▶ [Exercise]
Collect each line of the items below that contains the string "name".

▶ [Records shown]

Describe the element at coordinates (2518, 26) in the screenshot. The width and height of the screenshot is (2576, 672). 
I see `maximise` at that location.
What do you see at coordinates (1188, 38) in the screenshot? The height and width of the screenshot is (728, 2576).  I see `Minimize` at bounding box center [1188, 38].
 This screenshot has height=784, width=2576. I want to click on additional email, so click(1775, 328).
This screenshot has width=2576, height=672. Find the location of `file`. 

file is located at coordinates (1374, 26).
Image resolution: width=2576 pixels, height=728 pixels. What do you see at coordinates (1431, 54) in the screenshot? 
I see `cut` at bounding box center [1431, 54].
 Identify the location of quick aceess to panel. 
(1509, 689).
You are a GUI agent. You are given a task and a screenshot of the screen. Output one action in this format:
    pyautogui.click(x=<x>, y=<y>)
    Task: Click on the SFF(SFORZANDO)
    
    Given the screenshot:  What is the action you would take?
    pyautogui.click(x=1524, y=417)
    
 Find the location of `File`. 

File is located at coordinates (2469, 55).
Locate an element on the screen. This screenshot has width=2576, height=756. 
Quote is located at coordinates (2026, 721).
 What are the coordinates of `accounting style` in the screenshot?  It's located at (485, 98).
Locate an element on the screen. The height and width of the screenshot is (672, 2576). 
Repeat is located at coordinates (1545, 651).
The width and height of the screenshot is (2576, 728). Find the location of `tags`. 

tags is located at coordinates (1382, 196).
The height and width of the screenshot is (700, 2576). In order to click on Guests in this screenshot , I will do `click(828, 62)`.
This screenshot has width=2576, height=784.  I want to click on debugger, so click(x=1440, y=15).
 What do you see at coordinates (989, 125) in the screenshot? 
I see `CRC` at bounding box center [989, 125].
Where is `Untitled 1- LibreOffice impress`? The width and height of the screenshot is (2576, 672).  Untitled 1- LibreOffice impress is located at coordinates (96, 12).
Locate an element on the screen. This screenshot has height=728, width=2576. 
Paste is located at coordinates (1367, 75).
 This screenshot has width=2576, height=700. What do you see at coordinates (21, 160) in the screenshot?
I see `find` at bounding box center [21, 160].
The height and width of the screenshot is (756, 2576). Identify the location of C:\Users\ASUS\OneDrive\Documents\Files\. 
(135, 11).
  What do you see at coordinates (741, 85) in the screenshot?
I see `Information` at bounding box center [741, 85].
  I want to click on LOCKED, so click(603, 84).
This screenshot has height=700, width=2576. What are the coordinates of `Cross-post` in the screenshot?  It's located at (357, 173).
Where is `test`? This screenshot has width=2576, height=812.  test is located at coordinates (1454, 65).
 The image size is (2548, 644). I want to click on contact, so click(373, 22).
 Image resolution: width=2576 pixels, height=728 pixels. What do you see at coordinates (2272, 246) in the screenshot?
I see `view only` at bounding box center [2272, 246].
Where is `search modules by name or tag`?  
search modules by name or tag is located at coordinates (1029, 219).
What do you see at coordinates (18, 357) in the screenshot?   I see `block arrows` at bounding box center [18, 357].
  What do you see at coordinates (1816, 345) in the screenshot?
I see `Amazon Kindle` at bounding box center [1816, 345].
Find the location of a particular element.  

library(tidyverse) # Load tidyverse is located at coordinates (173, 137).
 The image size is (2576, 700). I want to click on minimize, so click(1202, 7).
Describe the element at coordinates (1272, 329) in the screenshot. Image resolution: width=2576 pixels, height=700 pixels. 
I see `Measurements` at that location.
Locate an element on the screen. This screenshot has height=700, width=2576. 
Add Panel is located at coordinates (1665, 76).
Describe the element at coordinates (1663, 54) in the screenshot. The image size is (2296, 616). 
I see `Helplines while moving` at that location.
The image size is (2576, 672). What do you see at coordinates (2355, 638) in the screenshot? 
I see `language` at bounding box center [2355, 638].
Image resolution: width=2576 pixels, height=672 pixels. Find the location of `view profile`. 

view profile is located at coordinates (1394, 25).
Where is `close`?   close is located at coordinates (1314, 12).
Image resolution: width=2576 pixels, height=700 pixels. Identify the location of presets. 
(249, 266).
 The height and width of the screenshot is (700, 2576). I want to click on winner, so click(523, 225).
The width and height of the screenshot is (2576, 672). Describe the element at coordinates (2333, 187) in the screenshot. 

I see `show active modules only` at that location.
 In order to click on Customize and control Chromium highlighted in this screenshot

▶ [Exercise answer]
Where is `search modules by name or tag`?  
search modules by name or tag is located at coordinates (1029, 219).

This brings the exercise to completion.